Monday, September 29, 2003

A pause from the political to ponder language:

An article from Vocabula review posits that perhaps we ought to legitimize in formal writing the informal practice of using "they" as a singular pronoun referring to sex-indefinite antecedents. [link] The author poses two sentences and asks what third-person reflexive pronoun readers would use to complete the sentences in speech versus in writing:

"Everyone saw me before I saw ____."

and

"It's annoying when someone constantly pats ______ on the back."

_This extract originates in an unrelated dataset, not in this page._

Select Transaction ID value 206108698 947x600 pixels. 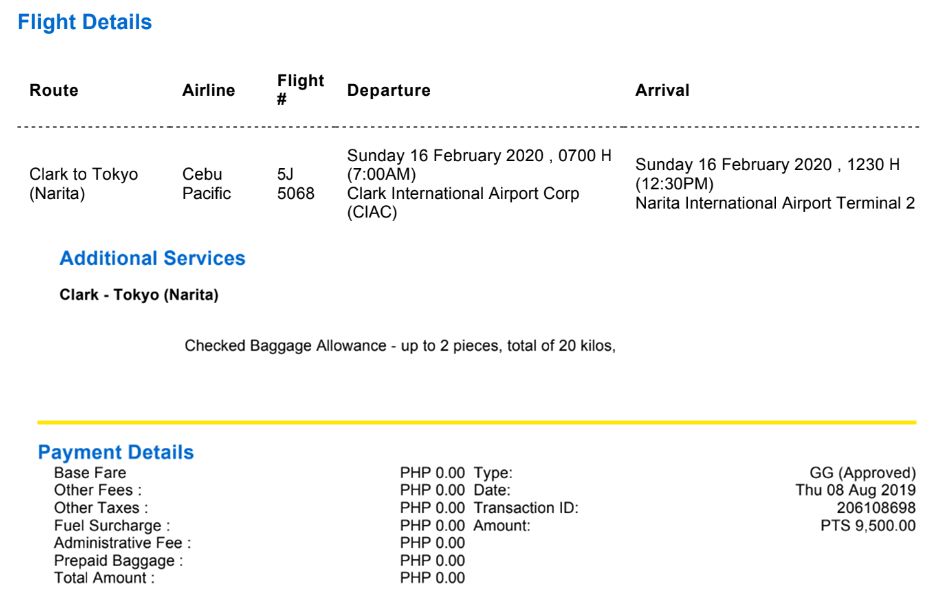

The first sentence demonstrates the absurdity of denying the singular "they (them)", since it would be unnatural to say "everyone saw me before I saw him", not to mention that that phrasing introduces an ambiguity in the sentence -- did everyone see me before I saw a specific, though unnamed, third person (the "him" in question), or did each person in the group see me before I saw that person?

The second sentence shows the implicit sexism in the use of "himself". It is annoying when someone pats himself on the back, but what about when someone pats herself on the back? Using "himself or herself" to fix the problem still sounds awkward, and the implicitly hyphenated "him- or herself" is no better. In common use, interestingly, the author noted that most respondents in her survey filled the blank with the seemingly incongruous "themself". While awkward looking, she noted, the majority of respondents seemed to think that it fit, the rules be damned.

One solution that the writer did not discuss, interestingly, was wholesale revision to both sentences ("They all saw me before I saw them" and "It's annoying when people pat themselves on their backs"). Revising the sentences to make them plural would preserve their meanings but avoid the gender problem at the same time.

This latter advice is the advice that I try to follow in my formal writing, at least until there is a consensus among linguists that is both gender-neutral and widely accepted.

Sure, it's the coward's way out, but better a gender-neutral coward than a sexist brave soul, right? Everyone prefers it that way, don't they doesn't he (ahh, screw it).